Text passage
________
Central European countries are among the world's most effective exporters of democracy and free market capitalism, said Ronald Weiser, U.S. ambassador to the Slovak Republic and a Business School alumnus.

Ronald Weiser
(Photo by Steve Kuzma)

Slovakia, Poland, Hungary and the Czech Republic—the Visegrad 4 (V-4)—can help reel the former Soviet empire and other emerging democracies into the western sphere, Weiser said in the 37th Annual William K. McInally Memorial Lecture at the Business School Oct. 21. Weiser, who earned a BBA in 1966 and founded the national real estate investment company McKinley Associates, has served as ambassador since November 2001.

Weiser's lecture, "Central European Transition: Opportunity for American Diplomacy and Business," highlighted the progress the V-4 countries have made politically, economically and socially since the 1989 fall of the Berlin Wall.
________
Data supplied
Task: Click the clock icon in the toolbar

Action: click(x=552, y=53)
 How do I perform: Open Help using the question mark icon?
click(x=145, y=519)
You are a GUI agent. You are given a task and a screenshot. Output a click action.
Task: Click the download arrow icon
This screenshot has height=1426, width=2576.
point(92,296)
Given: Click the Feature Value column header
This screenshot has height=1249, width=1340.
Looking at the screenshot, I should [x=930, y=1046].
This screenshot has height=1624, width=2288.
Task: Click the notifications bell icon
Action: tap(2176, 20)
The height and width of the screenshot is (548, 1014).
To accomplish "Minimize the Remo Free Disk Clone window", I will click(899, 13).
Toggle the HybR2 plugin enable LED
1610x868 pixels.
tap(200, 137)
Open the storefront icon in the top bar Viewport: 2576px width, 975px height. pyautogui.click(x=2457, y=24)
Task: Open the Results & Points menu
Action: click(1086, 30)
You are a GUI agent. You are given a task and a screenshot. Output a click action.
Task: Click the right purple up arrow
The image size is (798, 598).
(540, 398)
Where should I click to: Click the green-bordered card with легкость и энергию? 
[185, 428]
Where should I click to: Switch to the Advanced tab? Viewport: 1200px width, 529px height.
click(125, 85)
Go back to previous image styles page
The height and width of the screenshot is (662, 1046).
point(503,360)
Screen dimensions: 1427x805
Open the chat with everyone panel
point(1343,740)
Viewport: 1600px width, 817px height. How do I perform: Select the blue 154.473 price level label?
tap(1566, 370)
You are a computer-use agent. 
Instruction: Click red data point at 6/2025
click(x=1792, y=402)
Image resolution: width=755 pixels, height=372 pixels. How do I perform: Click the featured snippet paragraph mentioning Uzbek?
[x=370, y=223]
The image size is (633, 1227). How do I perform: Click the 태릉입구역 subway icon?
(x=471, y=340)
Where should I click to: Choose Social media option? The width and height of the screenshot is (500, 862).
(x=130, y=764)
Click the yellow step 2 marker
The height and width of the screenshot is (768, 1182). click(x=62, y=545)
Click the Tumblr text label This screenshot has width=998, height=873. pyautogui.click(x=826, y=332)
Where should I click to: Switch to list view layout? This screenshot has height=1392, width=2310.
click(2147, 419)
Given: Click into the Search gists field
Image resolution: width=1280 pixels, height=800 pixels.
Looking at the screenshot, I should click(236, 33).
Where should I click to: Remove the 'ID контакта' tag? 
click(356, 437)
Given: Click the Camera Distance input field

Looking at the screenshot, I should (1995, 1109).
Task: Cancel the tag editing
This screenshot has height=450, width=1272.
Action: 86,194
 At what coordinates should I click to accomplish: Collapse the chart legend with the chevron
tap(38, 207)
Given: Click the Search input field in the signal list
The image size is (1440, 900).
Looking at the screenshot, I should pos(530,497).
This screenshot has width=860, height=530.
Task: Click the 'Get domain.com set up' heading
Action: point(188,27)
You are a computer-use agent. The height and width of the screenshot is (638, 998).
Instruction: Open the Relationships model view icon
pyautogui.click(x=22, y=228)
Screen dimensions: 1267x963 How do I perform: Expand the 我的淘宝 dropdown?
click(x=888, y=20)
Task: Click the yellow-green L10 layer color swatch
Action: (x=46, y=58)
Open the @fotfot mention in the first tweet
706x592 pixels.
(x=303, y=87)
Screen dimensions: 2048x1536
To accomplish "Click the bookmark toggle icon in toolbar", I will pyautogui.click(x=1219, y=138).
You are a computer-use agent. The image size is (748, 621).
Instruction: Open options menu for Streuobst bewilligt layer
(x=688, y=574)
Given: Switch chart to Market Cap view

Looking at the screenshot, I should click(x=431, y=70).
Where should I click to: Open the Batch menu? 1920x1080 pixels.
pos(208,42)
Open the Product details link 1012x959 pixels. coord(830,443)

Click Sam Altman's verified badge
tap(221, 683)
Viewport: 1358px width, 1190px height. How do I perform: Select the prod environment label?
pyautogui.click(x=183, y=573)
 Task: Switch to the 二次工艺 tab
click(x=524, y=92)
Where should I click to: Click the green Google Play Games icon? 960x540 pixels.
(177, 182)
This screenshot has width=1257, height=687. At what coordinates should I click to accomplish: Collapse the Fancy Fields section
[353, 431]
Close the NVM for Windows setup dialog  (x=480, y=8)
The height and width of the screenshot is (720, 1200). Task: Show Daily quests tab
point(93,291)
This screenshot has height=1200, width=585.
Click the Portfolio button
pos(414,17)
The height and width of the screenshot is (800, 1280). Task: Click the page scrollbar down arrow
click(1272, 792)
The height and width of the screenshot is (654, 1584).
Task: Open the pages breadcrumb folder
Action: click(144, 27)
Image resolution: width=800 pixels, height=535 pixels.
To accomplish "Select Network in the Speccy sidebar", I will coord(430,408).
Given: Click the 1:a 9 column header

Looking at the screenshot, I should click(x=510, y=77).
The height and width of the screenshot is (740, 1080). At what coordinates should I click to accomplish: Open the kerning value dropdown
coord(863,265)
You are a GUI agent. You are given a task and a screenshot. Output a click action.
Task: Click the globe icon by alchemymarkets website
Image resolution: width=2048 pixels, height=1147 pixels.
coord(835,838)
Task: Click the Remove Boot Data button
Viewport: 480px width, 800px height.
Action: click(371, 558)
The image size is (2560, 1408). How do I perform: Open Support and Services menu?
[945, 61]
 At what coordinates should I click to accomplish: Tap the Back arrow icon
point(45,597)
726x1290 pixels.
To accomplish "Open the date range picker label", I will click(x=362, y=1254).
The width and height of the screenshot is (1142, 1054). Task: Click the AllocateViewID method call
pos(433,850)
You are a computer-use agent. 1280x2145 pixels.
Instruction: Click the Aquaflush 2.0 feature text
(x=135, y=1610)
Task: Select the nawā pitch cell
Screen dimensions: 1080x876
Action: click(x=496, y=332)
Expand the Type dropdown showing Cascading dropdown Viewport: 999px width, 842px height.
________
Stated task
Carry on the passage on Ronald Weiser's lecture, picking up after its final sentence. The items stand apart from the passage on Ronald Weiser's lecture and are separate material.

Answer for this exercise
"Developing a market economy with a culture of entrepreneurship and risk-taking was a monumental task" for early political leaders in the former Warsaw Pact countries, he said. "Two generations of centrally planned economies that directed workers to build a predetermined number of widgets, regardless of what the market demanded, largely stripped people of the ingenuity necessary to find better ways of doing business."

Corruption is one of the greatest threats to Central Europe's future, Weiser said. Corruption "cannibalizes the hopes, the dreams and the ambitions of the greater society for the selfish enrichment and benefit of a dishonest few," he said. The good news, he added, is that the situation is improving with the introduction of new laws and reforms, prosecutions and a cultural change that is taking root, especially with young people.

One area in which V-4 countries have been extremely successful, he said, is in providing a healthy environment for nongovernmental organizations (NGOs). The Czech Republic boasts approximately 36,000 active NGOs. Poland has 28,000, and Slovakia has 20,000. Weiser credits assistance from the U.S. government and foundation sources for providing the infrastructure and training that has allowed the NGOs to flourish. "The U.S. effort showed how a small amount of money in development assistance, when properly administered, can have an enormous impact," Weiser said.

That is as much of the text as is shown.